### AUSZUG

Eine Erfolgsgeschichte sind VWs ID-Modelle bislang nicht. Die als Volksstromer angepriesenen ID.3 und ID.4 offenbarten für VW bis dahin nicht gekannte Verarbeitungs- und Technikschwächen und konnten auch punkto Design nicht restlos bei der potenziellen Kundschaft überzeugen. Nicht zuletzt deswegen musste Konzernchef Herbert Diess (64) im Sommer 2022 seinen Platz an der Spitze räumen. Seither scheint es aufwärtszugehen in Wolfsburg: Der Elektro-Bulli ID. Buzz erntete beim Marktstart vergangenen Herbst viel Applaus, und auch das im Frühling in Shanghai (China) vorgestellte, neue Elektro-Flaggschiff ID. 7 kam beim Publikum gut an.
Schon kurz zuvor enthüllte der neue VW-CEO Thomas Schäfer (53) den rein elektrischen Kleinwagen ID. 2all, der ab 2025 die E-Mobilität endlich bezahlbarer machen soll und dann wohl ab rund 25'000 Franken startet. An der aktuell über die Bühne gehenden Mobilitätsmesse IAA in München (D) hat Europas grösster Autobauer nun das ID. GTI Concept enthüllt, das nicht nur das gefeierte Design des ID.2 aus der Feder des neuen Chefdesigners Andreas Mindt (54) aufnimmt, sondern sich auch sonst auf bekannte VW-Qualitäten zurückbesinnt. Der erste echte Elektro-Sportler aus dem VW-Konzern könnte dabei zum echten Volltreffer werden und ganz nebenbei eine standesgemässe Wiederbelebung des GTI-Labels werden, das drohte, durch den allgegenwärtigen Elektrotrend unter die Räder zu kommen.
Golf GTI I als grosses Vorbild
Knackige Formen, gelungene Proportionen, ausgestellte Radhäuser und fette Räder: Das Design des 4,10 Meter langen ID. GTI Concept ist mehr als gelungen. Viele Details wie die beiden gezeigten Lackierungen Diamantsilber und Marsrot, die rote Einfassung des Frontgrills oder die speziell entworfenen Felgen im Pirelli-Design erinnern an das grosse Vorbild der Studie: Der erste Golf GTI von 1976 feierte vor fast 50 Jahren ebenfalls an der IAA (in Frankfurt) seine Weltpremiere. Damals liess der GTI die Sportwagenwelt mit seiner bezahlbaren Sportlichkeit aufschrecken – dies soll der ID. GTI nun ins E-Zeitalter übertragen.

### AUFGABE A
Wie lang ist das ID. GTI Concept laut dem Auszug?

### DATEN ZUR AUFGABE
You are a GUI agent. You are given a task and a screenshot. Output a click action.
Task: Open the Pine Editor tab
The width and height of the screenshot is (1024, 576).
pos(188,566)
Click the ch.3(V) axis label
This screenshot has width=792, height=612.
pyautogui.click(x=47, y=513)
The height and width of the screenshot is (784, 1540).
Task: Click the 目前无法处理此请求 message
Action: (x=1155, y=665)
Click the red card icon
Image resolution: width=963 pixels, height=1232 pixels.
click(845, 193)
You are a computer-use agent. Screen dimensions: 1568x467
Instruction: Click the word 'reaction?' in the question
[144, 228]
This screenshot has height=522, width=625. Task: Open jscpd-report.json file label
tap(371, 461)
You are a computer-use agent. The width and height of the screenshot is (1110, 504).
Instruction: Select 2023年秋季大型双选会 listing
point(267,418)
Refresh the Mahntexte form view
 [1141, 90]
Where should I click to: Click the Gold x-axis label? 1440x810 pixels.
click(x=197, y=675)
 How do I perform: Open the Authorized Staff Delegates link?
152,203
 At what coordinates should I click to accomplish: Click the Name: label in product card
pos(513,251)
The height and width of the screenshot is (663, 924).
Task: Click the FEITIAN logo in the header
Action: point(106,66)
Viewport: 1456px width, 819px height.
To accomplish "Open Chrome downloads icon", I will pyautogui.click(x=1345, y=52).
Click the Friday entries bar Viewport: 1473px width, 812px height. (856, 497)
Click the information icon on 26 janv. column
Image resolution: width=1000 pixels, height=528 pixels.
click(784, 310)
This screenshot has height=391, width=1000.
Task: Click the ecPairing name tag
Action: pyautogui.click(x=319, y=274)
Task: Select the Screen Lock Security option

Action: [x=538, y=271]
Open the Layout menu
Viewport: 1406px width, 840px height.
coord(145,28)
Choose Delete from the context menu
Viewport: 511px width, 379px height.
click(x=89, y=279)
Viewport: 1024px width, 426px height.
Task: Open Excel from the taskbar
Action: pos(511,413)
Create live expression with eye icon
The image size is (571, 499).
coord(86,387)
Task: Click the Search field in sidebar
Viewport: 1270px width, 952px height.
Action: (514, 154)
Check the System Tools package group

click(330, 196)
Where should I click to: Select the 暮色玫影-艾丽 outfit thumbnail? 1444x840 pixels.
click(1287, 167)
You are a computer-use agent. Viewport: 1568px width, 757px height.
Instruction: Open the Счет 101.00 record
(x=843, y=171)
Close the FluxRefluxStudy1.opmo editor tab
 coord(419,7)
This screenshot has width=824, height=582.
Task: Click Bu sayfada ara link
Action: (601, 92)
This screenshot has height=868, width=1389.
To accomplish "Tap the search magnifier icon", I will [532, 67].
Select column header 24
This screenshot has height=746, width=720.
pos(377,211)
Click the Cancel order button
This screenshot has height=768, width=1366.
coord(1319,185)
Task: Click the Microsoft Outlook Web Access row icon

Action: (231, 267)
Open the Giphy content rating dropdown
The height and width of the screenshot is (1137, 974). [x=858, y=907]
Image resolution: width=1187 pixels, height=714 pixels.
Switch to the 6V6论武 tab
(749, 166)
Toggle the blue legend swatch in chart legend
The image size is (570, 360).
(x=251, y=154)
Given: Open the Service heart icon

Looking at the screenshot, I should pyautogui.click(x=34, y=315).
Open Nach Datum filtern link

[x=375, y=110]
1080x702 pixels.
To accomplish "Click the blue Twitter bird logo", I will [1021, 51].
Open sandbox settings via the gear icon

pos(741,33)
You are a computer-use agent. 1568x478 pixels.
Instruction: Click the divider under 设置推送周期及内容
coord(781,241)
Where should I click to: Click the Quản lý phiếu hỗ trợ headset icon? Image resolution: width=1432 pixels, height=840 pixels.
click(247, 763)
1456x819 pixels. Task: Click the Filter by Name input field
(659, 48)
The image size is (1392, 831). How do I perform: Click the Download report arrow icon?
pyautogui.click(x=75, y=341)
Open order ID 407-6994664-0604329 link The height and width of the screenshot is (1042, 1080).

### AUFGABE B
Finde alle Zeilen, in denen die Zeichenfolge „label“ vorkommt, und schreib sie ab. Achte dabei auf Groß- und Kleinschreibung.

### LÖSUNG A
4,10 Meter.

### LÖSUNG B
Click the ch.3(V) axis label
This screenshot has height=522, width=625. Task: Open jscpd-report.json file label
Where should I click to: Click the Gold x-axis label? 1440x810 pixels.
 At what coordinates should I click to accomplish: Click the Name: label in product card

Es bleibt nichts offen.